Mr Fitzgibbon was agriculture minister leading up to the September election following a cabinet reshuffle when Kevin Rudd became Prime Minister again in late June.
The Hunter MP expressed empathy towards Mr Howe’s comments, saying there would be more consolidation in the farming sector in future involving more corporatisation.
“We will address the big concern out there about where the next generation of farmers will come from by offering more graduate opportunities with big agricultural companies, equivalent to those companies that we see now mining the nation's oil, gas and coal,” he said.
“In my electorate of Hunter, where we have a good mix of agriculture, viticulture, horticulture, thoroughbred breeding and mining, we see on a regular basis young people roaming around in high visibility uniforms enjoying high wages, good job security, very good superannuation et cetera.
“These are the things that attract young people to certain careers.
“I believe that in the future these will be the same things that will attract young people to agriculture.”
Mr Fitzgibbon said regular concerns about drought, how tough banks can be and “how government has got policy wrong again” would be replaced by “real opportunities in agriculture”.
“Those opportunities will be present in the family farm model but will be more present, in my view, within big corporations seeking to exploit this wonderful opportunity presented by the dining boom,” he said.
“Let us not close our minds to these matters.
“Mr Howes may have, in my view, chosen his words better.
“But he does make a very sold point; that point being that in the 21st century we cannot just stick with the old models of the past if we want to fully capitalise on the dining boom.
“We will need the assistance of big investment to lift that productivity and that output to the extent necessary.
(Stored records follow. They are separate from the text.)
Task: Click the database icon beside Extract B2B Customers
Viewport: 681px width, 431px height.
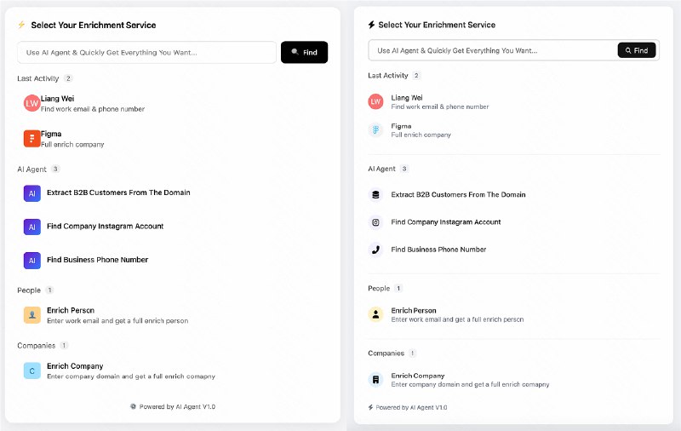Action: pos(375,194)
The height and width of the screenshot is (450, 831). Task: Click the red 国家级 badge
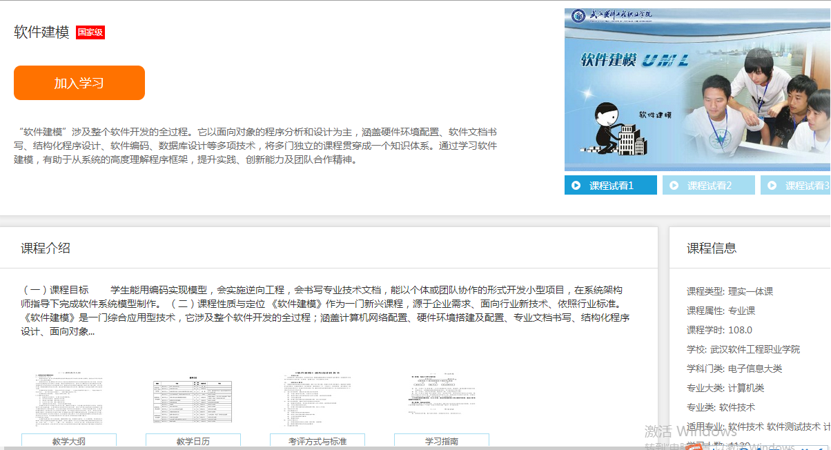90,32
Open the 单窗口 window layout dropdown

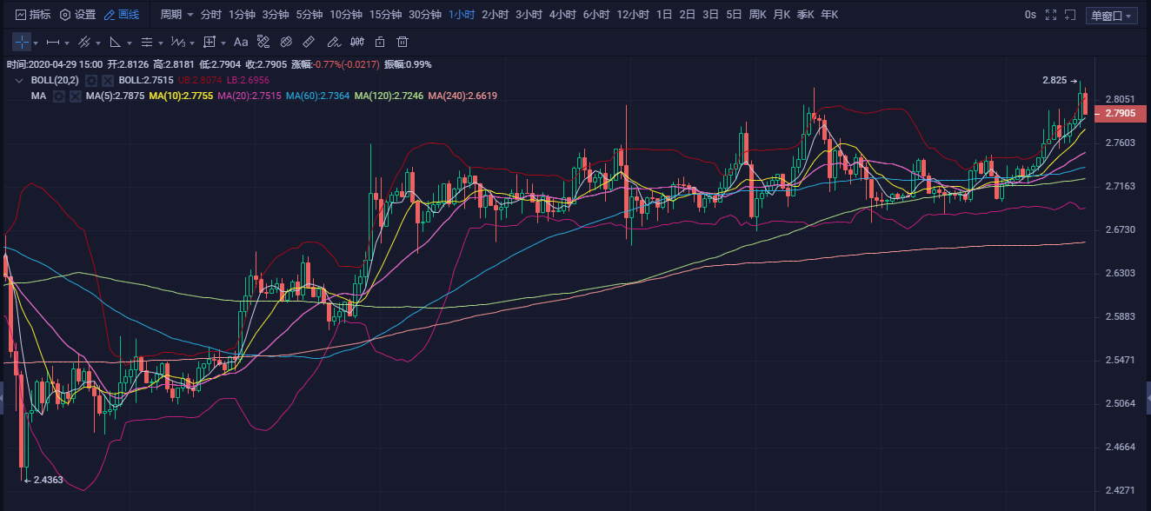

“It is very clear to me and to most thinking people that very large investment - investment to lift our output by up to three times - can only come from big corporations.
“Given our population and our limited capital in this country, it will largely come from multinational corporations that will more often than not be based offshore.
“We should not fear that. We should be encouraging it.”
Mr Howe’s comments about ma and pa farming came on the back of another significant controversy arising from Federal Treasurer Joe Jockey’s decision last Friday to block the $3.4 billion foreign takeover of Australia’s largest publicly listed agribusiness GrainCorp.
Mr Fitzgibbon said: “Nothing in the Treasurer's announcement last week served the purpose of encouraging foreign investment in agriculture in this country”.
“It has not come up until now because the demand was not there,” he said.
“It now is. Nor has the return been there.
“But, as demand continues to outstrip global supply, food prices in Asia and in other places will continue to rise and therefore the profitability of the investments by these big corporations will become more attractive and continue to rise.
“But more will obviously need to be done.”
Mr Fitzgibbon also laid down a challenge for his counterpart Barnaby Joyce to explain how the Coalition would deliver on its election commitment to inject an additional $100 million into Research and Development Corporations.
“One hundred million dollars is a lot of money, in proportional terms,” he said.
“In fact, it would be around 40 per cent of the current government's spend on RDCs. That is a big lift in investment in anybody's language.
“Of course that lift is something the opposition would welcome, but it would be more welcome if we saw some clear indication of how that $100 million will be spent or indeed how that $100 million figure was arrived at.
“How will the money be spent?
“Will the money indeed be forthcoming?
“I invite the minister to, sometime in the near future, reaffirm the now government's commitment to that $100 million promise.”